Ahora bien, las pasiones personales como la soberbia o el fanatismo sí que pueden pulular en algunos colaboradores parroquiales. Y en esos momentos en que hay que tomar decisiones tajantes, es cuando se ve el buen gobierno de un párroco. Porque como todos los párrocos saben, basta un solo parroquiano que actúe con malicia para que todo el orden eclesial de una parroquia pueda ponerse patas arriba.
En nuestras parroquias, bien lo saben los que son párrocos, se encuentran con laicos que son torquemadas en pequeño. En pequeño, por el poder de acción, pero con igual ardor inquisitorial. Se encuentran con pequeños Leonardos Boff. Con Casaldáligas en miniatura, que aunque laicos albergan una clara vocación episcopal. Se encuentran, de pronto, con una familia unida como una piña (unidos como una piña en su talibanismo) y que preferirías que fuera mormona, para que santificaran un poco a sus pastores. Los párrocos se encuentran con arrios, con lefevbres.

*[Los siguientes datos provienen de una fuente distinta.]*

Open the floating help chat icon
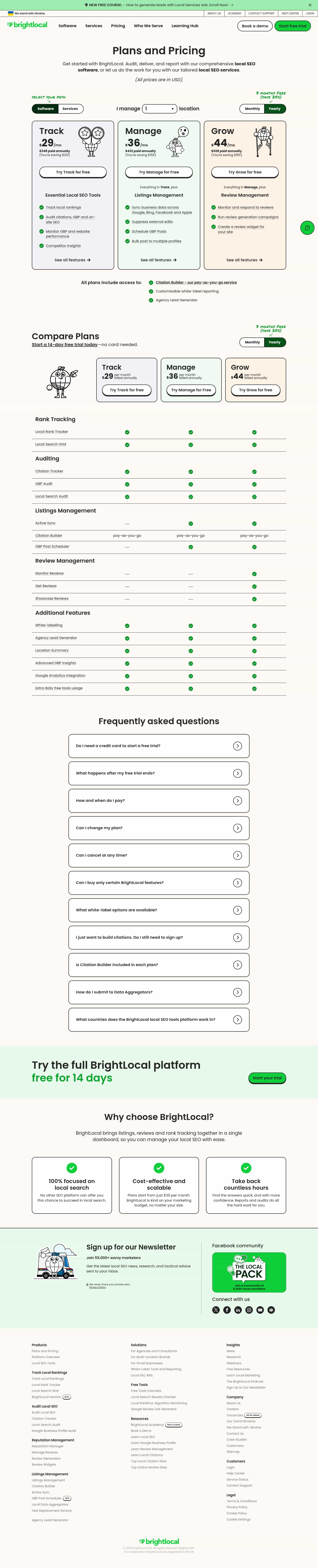 (x=307, y=228)
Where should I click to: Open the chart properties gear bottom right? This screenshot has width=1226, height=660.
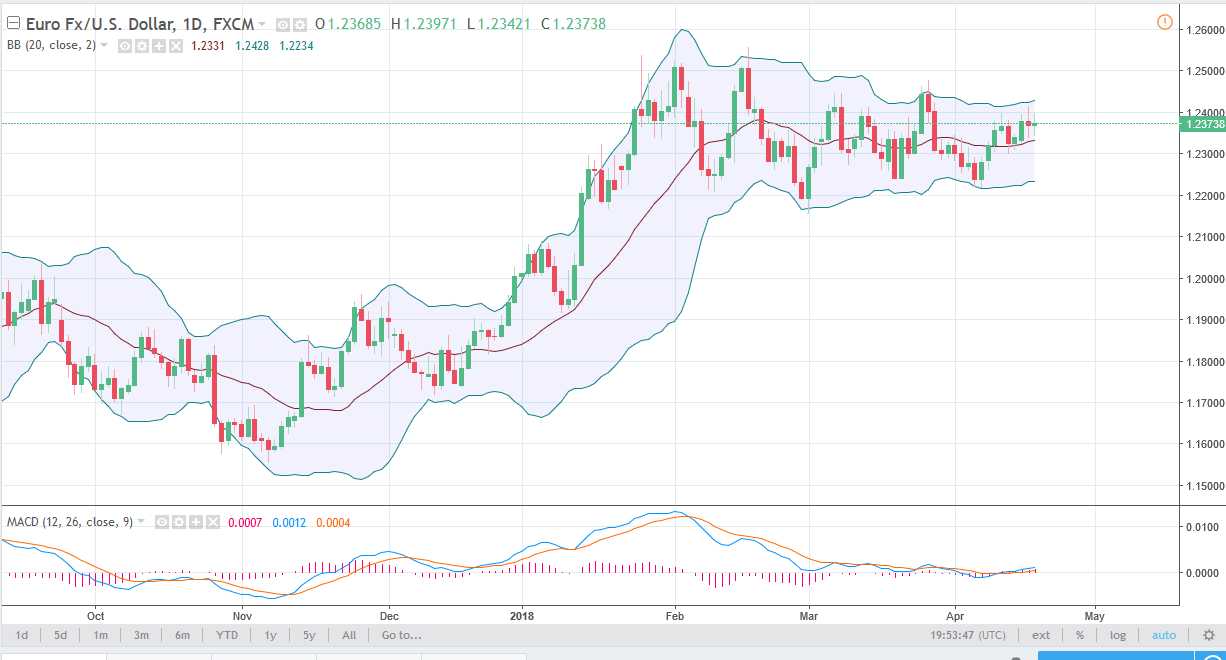click(1208, 634)
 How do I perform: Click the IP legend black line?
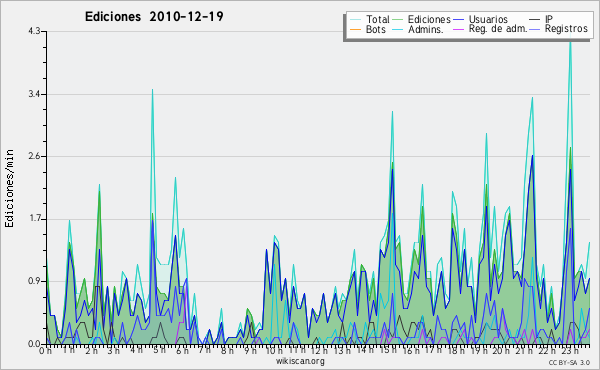pyautogui.click(x=535, y=20)
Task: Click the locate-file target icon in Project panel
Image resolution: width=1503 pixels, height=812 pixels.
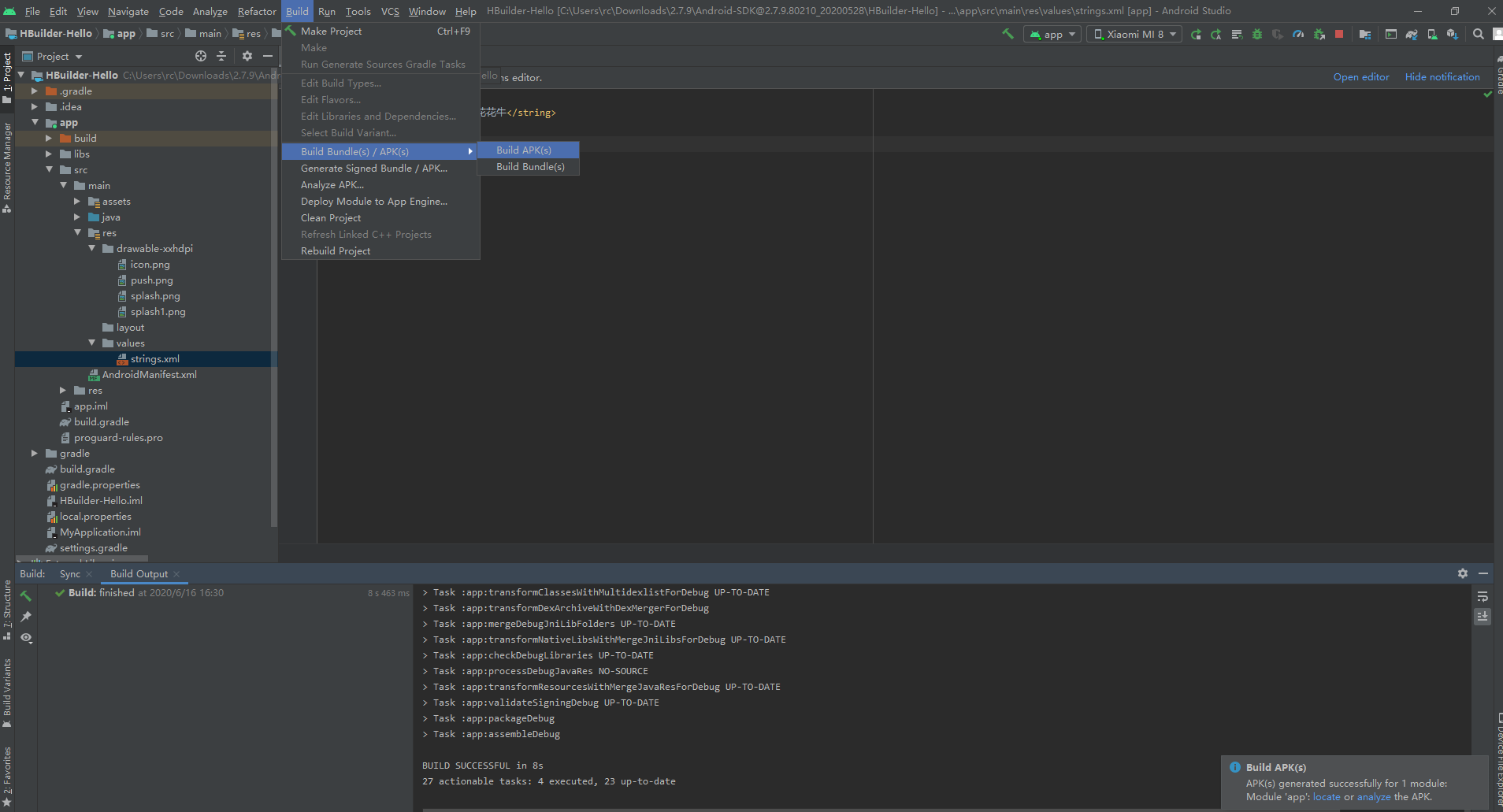Action: (201, 56)
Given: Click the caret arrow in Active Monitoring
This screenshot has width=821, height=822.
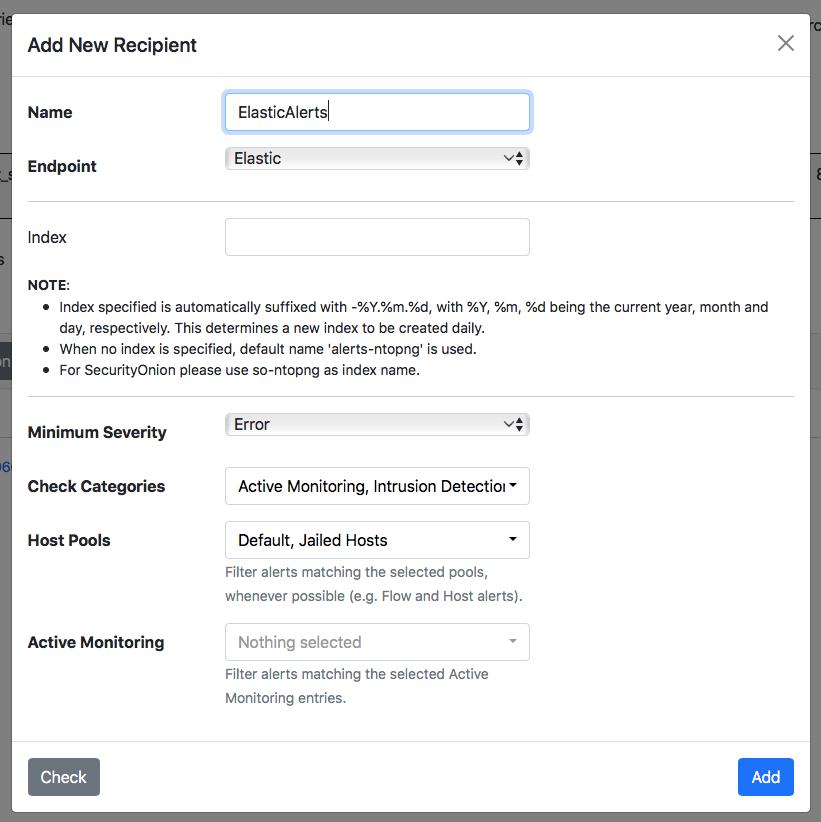Looking at the screenshot, I should click(x=513, y=641).
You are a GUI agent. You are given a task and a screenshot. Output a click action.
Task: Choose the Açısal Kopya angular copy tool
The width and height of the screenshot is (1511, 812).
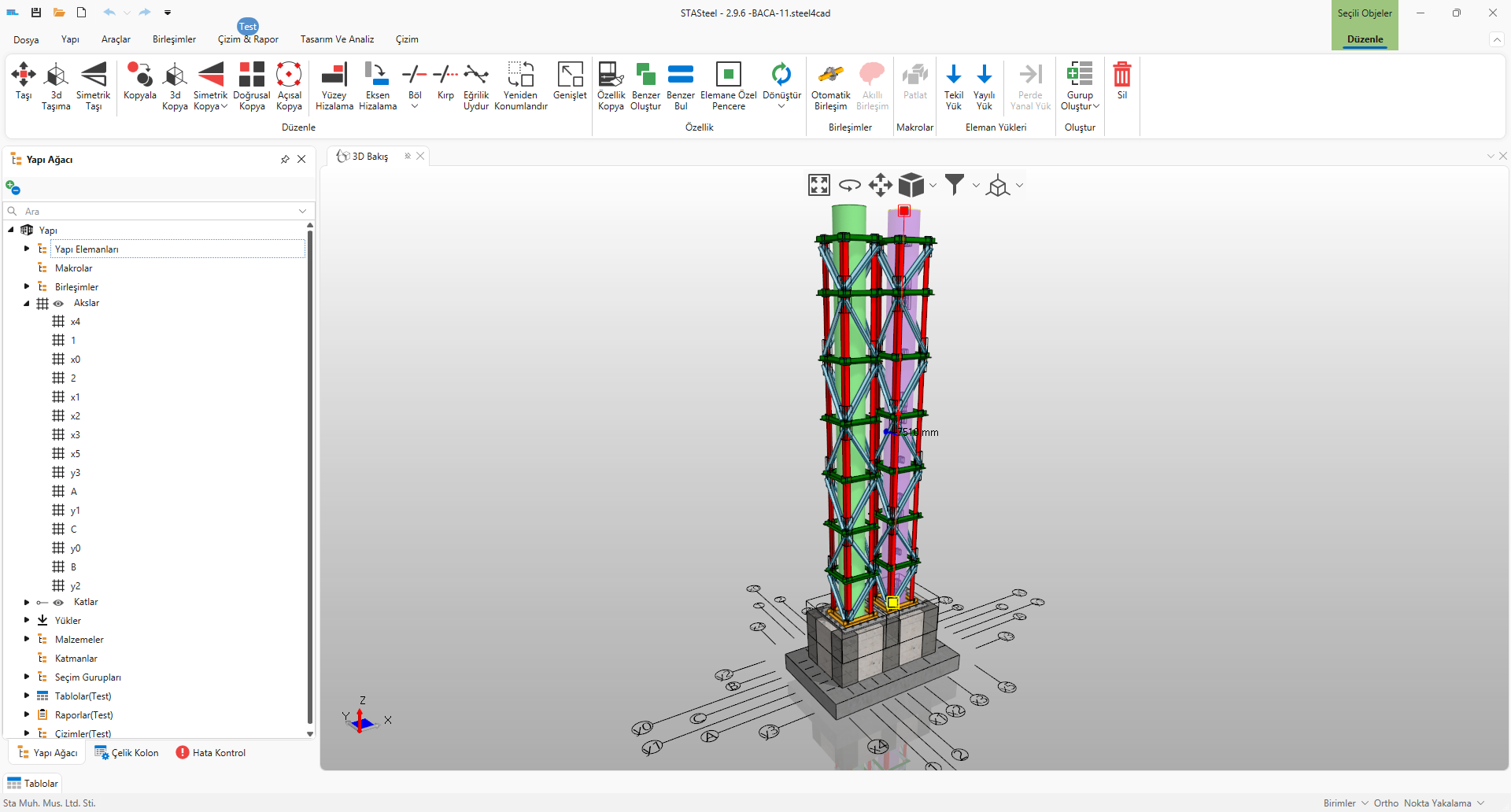click(289, 76)
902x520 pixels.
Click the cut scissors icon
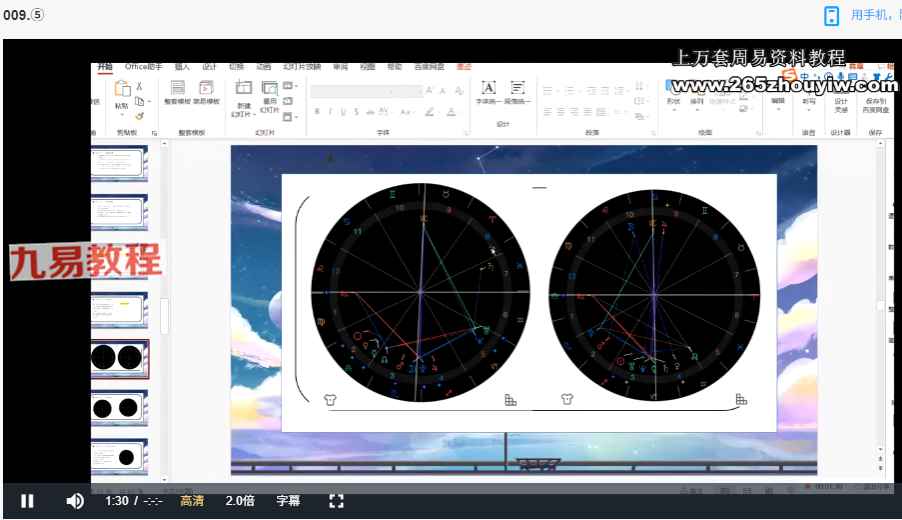click(140, 86)
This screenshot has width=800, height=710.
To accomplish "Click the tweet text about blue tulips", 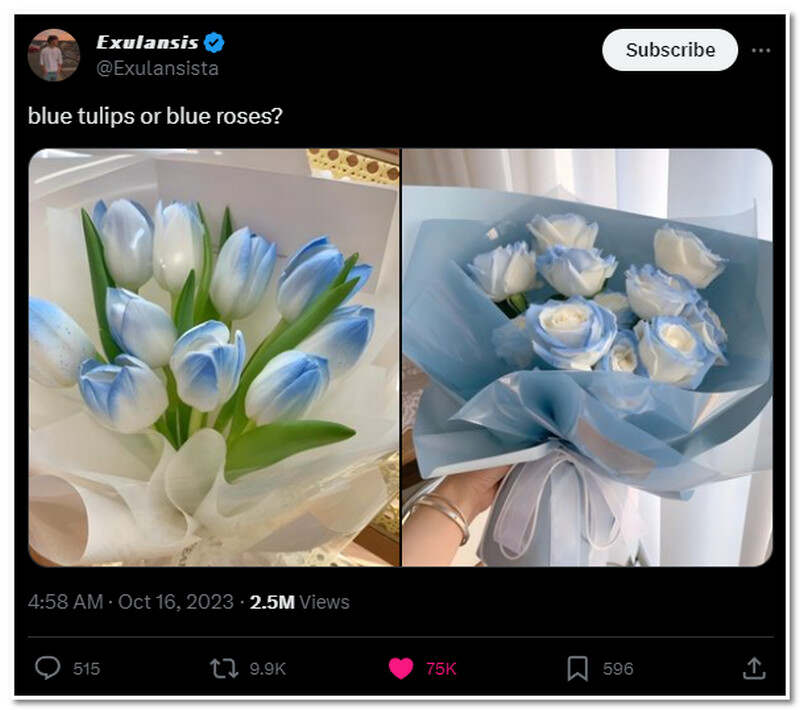I will pos(155,116).
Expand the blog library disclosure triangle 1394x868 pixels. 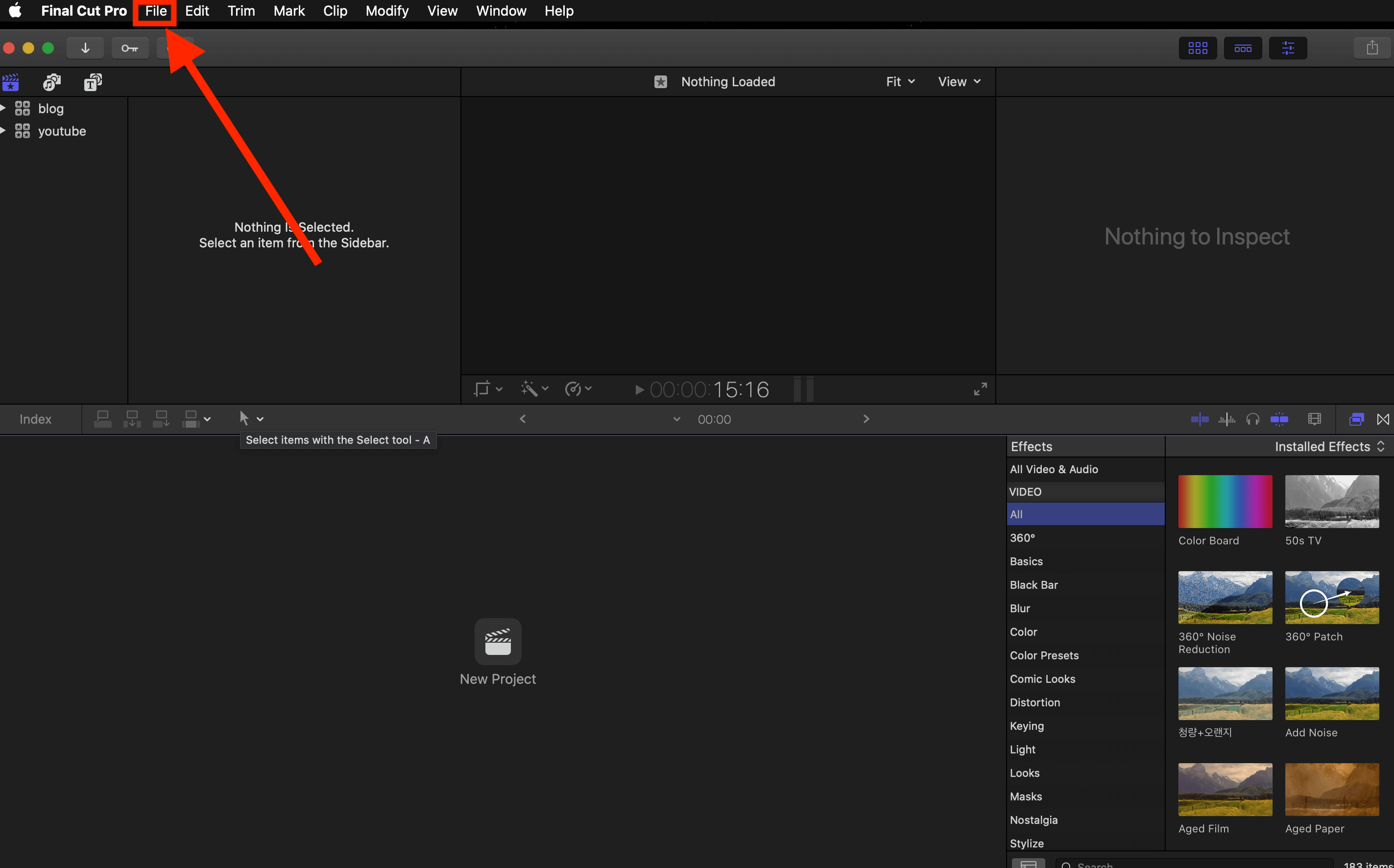[3, 108]
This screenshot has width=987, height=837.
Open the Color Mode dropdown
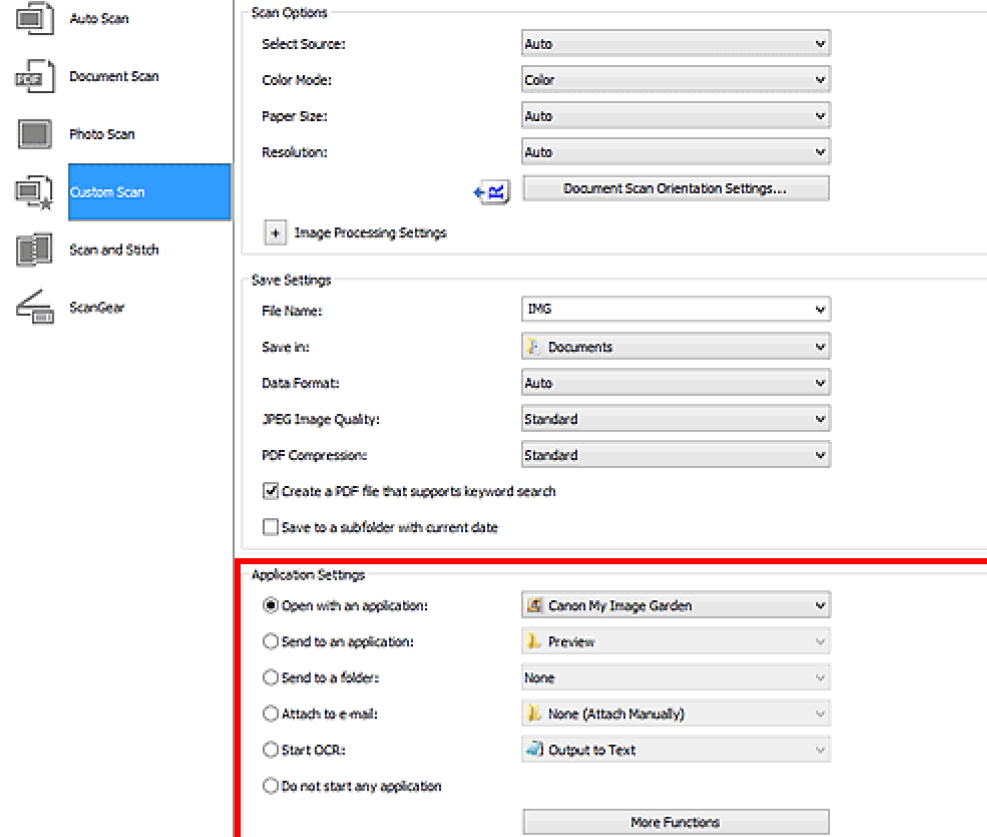tap(675, 80)

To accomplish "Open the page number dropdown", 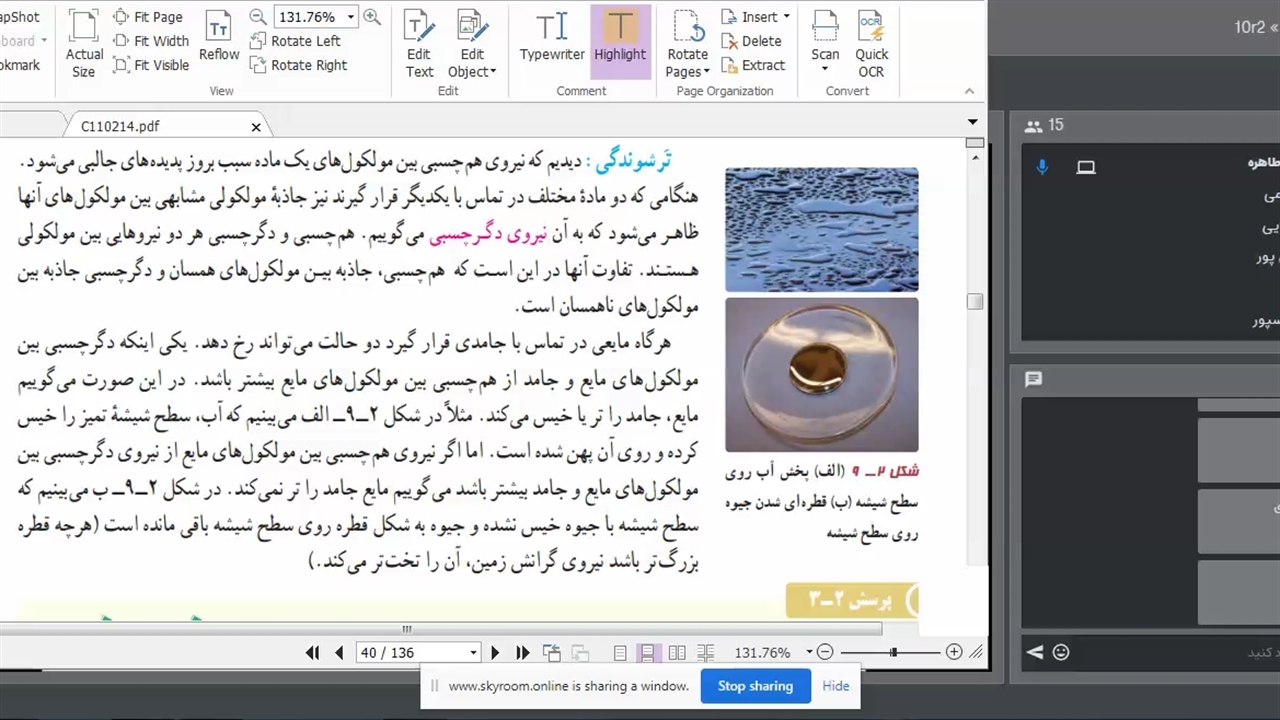I will point(473,653).
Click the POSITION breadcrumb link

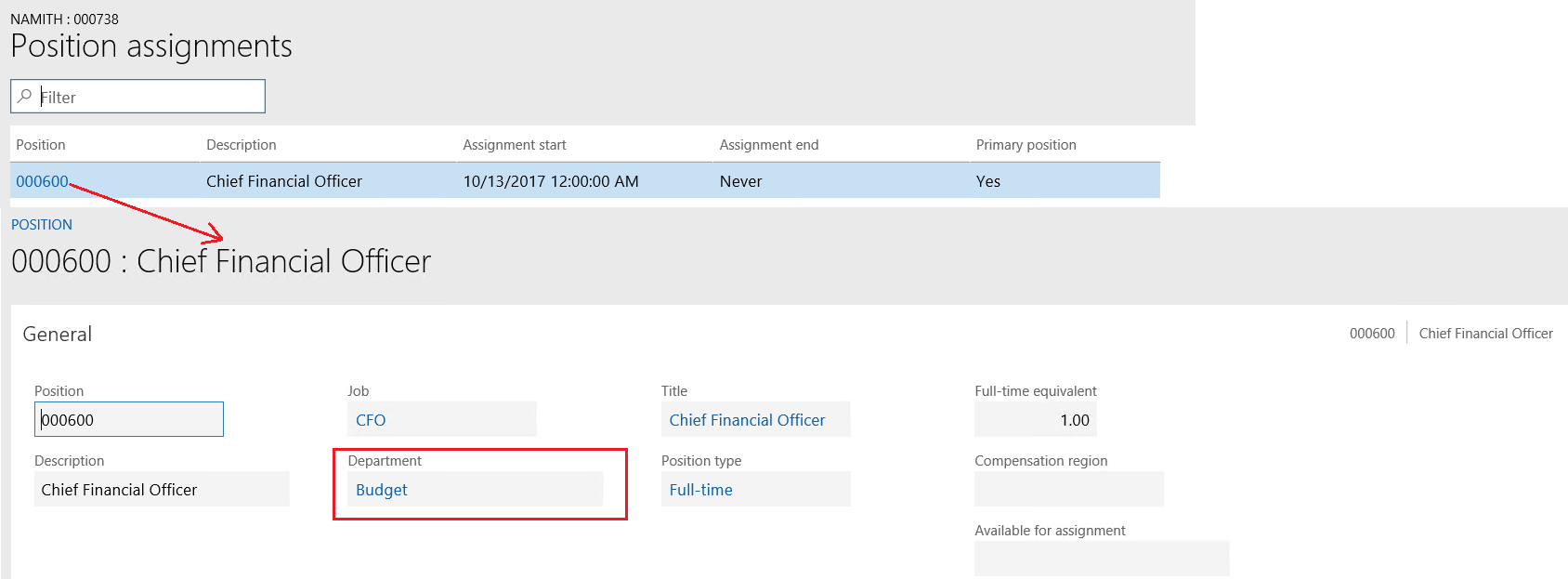[x=42, y=225]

La masa de la gente normalmente es buena. Pero en medio de ese mar de parroquianos, bucean elementos distorsionados y distorsionadores. Elementos que vienen a la Iglesia no a recibir, sino a predicar sus ideas. Por eso, el párroco tiene una gran tarea en su misión de gobernar. De hacer lo posible para que los extremistas y los malrrollistas no preponderen.